Ob diese Aussage stimmt, ist sowohl abhängig davon, wie oft und wieviel die Kita besucht wird – am besten möglichst frühzeitig und ausreichend viele Stunden – als auch von der Qualität des sprachlichen Inputs. Je besser der sprachförderliche Umgang in der Kita, desto einfacher und desto schneller kann ein Kind die Sprache lernen.

Literatur:
Chilla, Solveig. 2011. Bilingualer Spracherwerb. In: J. Siegmüller & H. Bartels (Hrsg.): Leitfaden Sprache-Sprechen-Schlucken-Stimme. München: Elsevier, 46-51.
Jenny, Claudia. 2008. Sprachauffälligkeiten bei zweisprachigen Kindern. Ursachen, Prävention, Diagnostik und Therapie. Bern: Huber.
Owens, Robert E. 2012. Language Development. An introduction. 8th edition. Upper Saddle River: Pearson.

Fazit von Ann-Katrin Bockmann

Porträtaufnahme von Ann-Katrin Bockmann. Sie trägt eine blaue Bluse und hat kurze, blonde Haare.
© Uni Hildesheim/Isa Lange
Ann-Katrin Bockmann

"Mehrsprachigkeit ist weltweit Normalität und in Deutschland hat inzwischen jedes dritte Kind einen Migrationshintergrund.
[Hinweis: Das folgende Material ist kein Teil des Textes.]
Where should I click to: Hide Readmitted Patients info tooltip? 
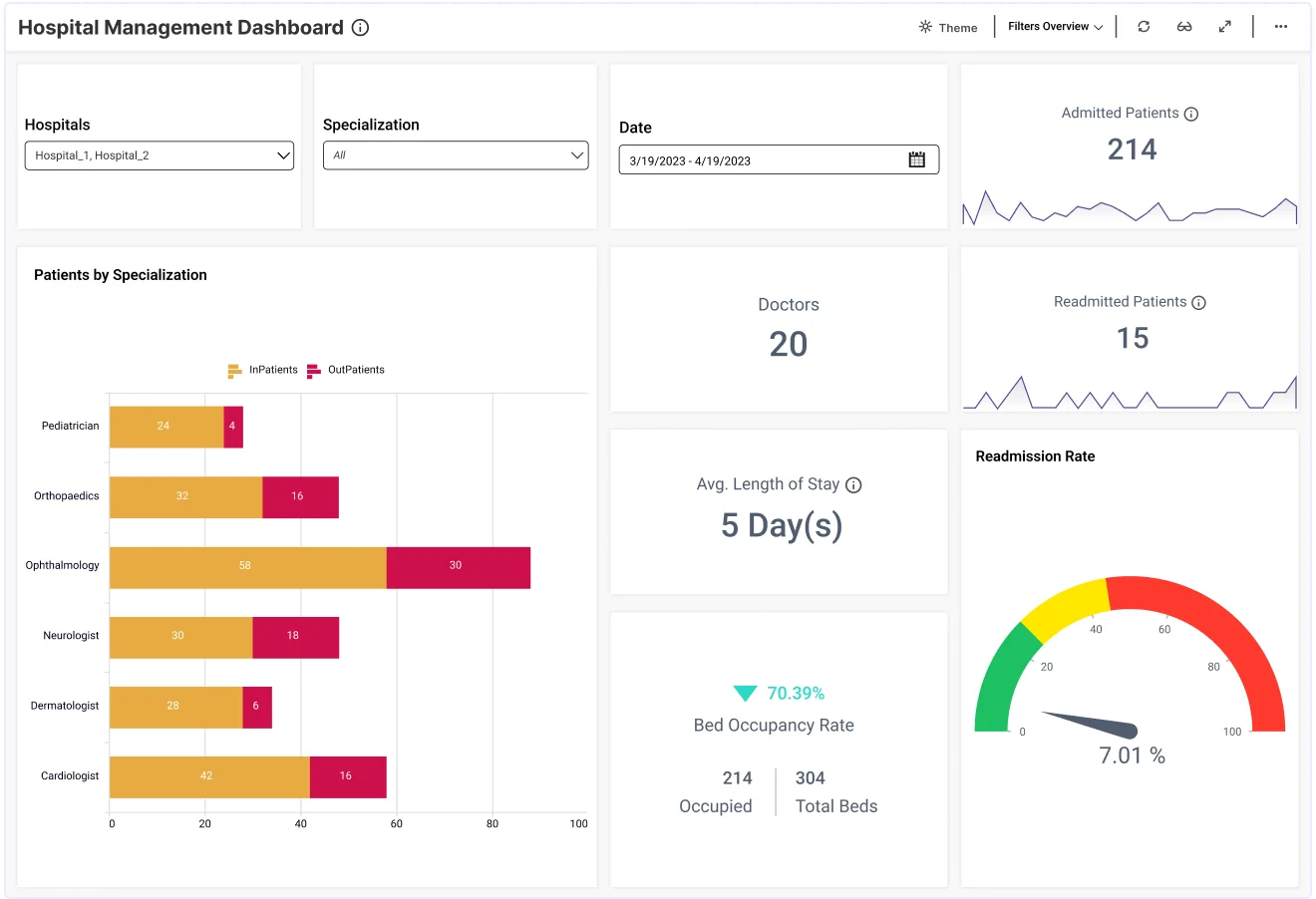[1198, 302]
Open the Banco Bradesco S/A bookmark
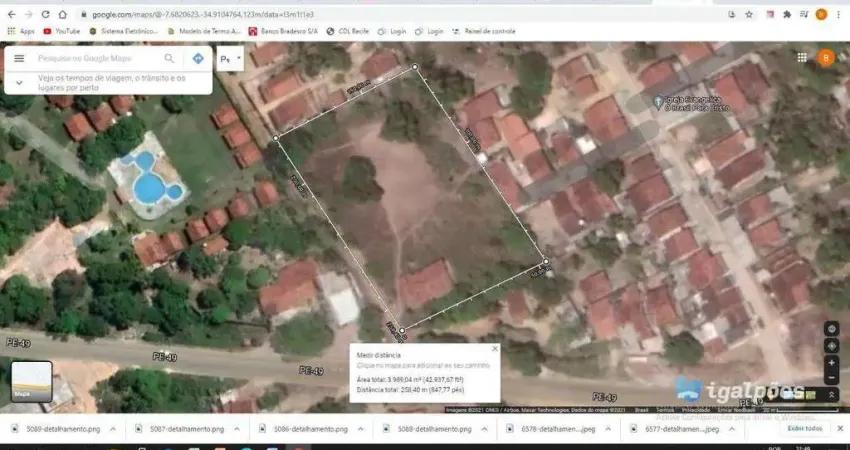 (284, 31)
Mehrsprachigkeit kann eine Chance werden, wenn wir sie als Schlüssel zu einer bunteren Welt begreifen. Auf jeden Fall ist sie keine Ursache für Sprachentwicklungsstörungen."

Ann-Katrin Bockmann ist wissenschaftliche Mitarbeiterin an der Universität Hildesheim und leitet die Projekte "IMPULS  – Sprache als Brücke zur Integration" und "Kea - Kinder entwickeln alltagsintegriert Sprache" sowie die Hochschulambulanz für Kinder und Jugendliche "KiM - Kind im Mittelpunkt".

INFO

Dieses Quiz stammt aus einem Vortrag von Ann-Katrin Bockmann, den sie beim zweiten Arbeitstreffen des Service-Portals Integration gehalten hat.